A new version of a bill, sponsored by Sen. Debbie Lesko, R-Peoria, calls for phasing out funding once school districts achieve unitary status and their court orders are lifted — something TUSD intends to seek in 2017.
While TUSD Superintendent H.T. Sanchez is pleased there is no immediate threat to the nearly $64 million the district receives each year to bring its schools into racial balance and improve outcomes for minority children, SB 1125 is a concern.
“Really and truly I hoped that more of the focus would be on repealing the career and technical education funding cuts and focusing on the success of Proposition 123, and less on trying to address issues that would take money away from school districts at a time when the conversation has been so prominent about putting money back in,” Sanchez said.
For Lesko, however, the bill is not about taking money away from schools, it’s about equalizing the playing field and protecting taxpayers.
“I think it’s unfair that one school district can get thousands of dollars more per student than a neighboring school district with the same demographics for a situation that may have occurred decades ago,” she said.
The bill as it stands now would give TUSD the opportunity to meet the financial obligations of its federal court order.
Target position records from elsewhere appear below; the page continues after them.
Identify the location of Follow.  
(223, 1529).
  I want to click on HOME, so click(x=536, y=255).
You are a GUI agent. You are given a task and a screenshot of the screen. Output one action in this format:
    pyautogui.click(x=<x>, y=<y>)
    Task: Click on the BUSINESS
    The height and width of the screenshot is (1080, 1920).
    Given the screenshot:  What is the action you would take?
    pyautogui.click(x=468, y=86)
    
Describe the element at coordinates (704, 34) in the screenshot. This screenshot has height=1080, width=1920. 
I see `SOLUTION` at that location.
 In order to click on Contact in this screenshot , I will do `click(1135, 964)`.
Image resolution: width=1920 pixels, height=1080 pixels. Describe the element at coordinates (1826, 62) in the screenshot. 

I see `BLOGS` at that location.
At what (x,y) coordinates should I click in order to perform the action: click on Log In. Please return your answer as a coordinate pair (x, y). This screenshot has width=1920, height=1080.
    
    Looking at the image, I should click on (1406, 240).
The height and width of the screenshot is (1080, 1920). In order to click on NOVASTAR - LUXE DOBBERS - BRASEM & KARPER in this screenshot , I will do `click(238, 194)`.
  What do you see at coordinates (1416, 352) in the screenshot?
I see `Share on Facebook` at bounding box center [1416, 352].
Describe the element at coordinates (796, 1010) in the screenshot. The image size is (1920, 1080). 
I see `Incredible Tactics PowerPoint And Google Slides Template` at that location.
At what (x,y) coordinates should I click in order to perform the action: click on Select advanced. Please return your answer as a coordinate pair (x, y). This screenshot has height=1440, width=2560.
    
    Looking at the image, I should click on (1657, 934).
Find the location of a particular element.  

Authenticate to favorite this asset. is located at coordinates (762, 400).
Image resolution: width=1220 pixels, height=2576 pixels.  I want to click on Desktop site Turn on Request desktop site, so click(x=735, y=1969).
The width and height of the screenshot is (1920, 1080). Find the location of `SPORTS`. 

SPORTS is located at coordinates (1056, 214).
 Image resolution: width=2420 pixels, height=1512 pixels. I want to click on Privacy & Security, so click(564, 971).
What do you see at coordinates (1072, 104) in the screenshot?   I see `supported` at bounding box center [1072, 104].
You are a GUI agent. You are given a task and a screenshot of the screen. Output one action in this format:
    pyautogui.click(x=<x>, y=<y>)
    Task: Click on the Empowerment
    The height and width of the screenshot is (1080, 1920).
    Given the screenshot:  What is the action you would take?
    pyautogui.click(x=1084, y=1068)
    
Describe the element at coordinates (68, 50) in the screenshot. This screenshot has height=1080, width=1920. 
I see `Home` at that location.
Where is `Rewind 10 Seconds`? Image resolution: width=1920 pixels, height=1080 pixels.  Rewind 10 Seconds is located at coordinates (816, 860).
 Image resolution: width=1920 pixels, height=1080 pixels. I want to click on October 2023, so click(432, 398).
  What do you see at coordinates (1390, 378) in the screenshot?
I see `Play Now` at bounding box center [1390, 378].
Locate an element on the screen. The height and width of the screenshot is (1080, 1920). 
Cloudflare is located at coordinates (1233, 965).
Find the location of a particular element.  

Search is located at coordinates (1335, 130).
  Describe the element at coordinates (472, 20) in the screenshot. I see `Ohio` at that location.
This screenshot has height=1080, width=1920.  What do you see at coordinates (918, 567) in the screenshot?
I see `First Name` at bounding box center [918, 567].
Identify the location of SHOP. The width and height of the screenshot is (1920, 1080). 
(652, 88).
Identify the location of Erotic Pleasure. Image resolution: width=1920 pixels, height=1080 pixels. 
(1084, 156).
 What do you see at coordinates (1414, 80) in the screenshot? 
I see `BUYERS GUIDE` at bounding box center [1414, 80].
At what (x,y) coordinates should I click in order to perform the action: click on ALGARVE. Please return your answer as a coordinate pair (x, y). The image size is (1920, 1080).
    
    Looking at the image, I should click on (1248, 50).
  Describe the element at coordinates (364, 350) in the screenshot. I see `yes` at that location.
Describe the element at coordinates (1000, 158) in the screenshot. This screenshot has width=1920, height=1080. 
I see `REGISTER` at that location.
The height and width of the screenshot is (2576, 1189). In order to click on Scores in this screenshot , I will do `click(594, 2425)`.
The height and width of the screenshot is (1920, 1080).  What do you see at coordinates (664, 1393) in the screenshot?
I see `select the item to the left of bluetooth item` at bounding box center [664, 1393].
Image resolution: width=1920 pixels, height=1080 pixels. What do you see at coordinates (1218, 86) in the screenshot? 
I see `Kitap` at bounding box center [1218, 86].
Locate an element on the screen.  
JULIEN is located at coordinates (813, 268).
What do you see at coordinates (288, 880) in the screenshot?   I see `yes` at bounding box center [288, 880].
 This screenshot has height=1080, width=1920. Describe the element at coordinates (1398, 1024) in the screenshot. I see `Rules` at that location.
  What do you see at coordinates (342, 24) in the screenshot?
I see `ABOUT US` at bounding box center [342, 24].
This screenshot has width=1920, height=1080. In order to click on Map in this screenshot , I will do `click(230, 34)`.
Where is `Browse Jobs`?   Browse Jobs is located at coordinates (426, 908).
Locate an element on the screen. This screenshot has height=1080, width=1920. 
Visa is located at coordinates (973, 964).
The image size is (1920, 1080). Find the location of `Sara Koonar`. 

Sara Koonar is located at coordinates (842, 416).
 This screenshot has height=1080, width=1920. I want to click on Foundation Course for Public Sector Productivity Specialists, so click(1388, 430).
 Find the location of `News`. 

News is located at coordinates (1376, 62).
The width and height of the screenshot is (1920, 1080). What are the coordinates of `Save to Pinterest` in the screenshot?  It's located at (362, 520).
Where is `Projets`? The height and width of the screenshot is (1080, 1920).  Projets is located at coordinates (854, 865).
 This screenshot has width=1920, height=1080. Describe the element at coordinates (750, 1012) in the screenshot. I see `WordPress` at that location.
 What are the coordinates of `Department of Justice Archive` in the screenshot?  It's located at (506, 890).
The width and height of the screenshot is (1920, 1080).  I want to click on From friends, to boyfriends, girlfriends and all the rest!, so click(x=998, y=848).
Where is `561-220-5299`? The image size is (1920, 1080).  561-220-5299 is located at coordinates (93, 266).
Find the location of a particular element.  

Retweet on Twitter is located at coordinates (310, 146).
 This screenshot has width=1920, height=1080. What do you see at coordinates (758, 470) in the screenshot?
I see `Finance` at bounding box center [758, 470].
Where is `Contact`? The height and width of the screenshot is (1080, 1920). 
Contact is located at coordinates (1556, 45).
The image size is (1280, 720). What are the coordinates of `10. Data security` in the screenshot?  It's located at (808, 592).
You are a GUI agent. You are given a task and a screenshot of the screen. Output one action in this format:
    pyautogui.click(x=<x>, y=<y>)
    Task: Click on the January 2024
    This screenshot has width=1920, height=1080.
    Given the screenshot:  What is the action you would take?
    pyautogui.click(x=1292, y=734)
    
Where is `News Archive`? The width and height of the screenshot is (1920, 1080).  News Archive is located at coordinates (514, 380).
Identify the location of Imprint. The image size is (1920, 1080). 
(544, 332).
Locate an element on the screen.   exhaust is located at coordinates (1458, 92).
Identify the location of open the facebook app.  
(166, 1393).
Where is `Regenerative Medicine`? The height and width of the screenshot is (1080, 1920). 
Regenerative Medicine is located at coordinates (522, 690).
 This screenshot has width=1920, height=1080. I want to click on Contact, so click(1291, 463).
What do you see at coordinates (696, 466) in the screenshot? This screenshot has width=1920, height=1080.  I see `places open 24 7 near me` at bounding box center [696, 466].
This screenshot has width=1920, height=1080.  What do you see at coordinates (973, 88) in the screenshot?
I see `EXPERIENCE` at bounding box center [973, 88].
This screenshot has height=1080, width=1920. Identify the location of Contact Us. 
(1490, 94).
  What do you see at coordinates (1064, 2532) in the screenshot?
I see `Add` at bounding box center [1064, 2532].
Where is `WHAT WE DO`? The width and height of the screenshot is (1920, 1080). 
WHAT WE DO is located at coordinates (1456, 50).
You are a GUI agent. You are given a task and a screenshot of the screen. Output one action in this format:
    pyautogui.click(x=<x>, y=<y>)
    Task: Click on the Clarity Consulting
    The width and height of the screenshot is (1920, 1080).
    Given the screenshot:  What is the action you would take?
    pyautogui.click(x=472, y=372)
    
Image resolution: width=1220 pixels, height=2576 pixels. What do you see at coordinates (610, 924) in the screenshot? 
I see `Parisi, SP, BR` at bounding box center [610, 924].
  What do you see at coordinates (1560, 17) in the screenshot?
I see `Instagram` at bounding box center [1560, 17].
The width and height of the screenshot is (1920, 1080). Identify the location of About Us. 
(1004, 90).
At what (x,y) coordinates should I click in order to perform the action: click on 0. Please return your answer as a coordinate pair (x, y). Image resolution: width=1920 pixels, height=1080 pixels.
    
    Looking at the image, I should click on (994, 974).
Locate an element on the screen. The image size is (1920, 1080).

However, Sanchez is concerned that will not be the case once the desegregation order is lifted, as the bill calls for annually reducing funding for desegregation expenses by at least 7 percent for 10 consecutive years after unitary status — showing segregation no longer exists — is achieved.
This is not something that Lesko included in her previous bill, but it does to an extent hold Sanchez to a promise he made to the Legislature last session — to reduce desegregation spending himself once TUSD was out from under the court order.
The problem Sanchez has with the language being incorporated into the bill is that upon entering unitary status, the district will continue to have obligations to meet.
“It does present a challenge to have a phase-down that is more timeline-based than based on a plan that the court has to approve,” Sanchez said, explaining that a court-ordered exit plan will be monitored by the plaintiffs in the case. “You don’t want to lose your ability to maintain that and find yourself back in the same spot that the district has in the past.”
Lesko, however, is not swayed, saying it’s unfair to penalize taxpayers for something the court no longer deems necessary.
“I met with (Sanchez) last week and he shared his concerns,” Lesko said. “Of course he wants to keep the money — once you’re able to get thousands of dollars more per student, you don’t want to give that up, but the problem is, property owners are the ones paying for it.”
Lesko added that businesses are even more adversely affected because their taxes are not capped as they are for residents.
The bill will be heard in the Senate Finance Committee in the coming weeks.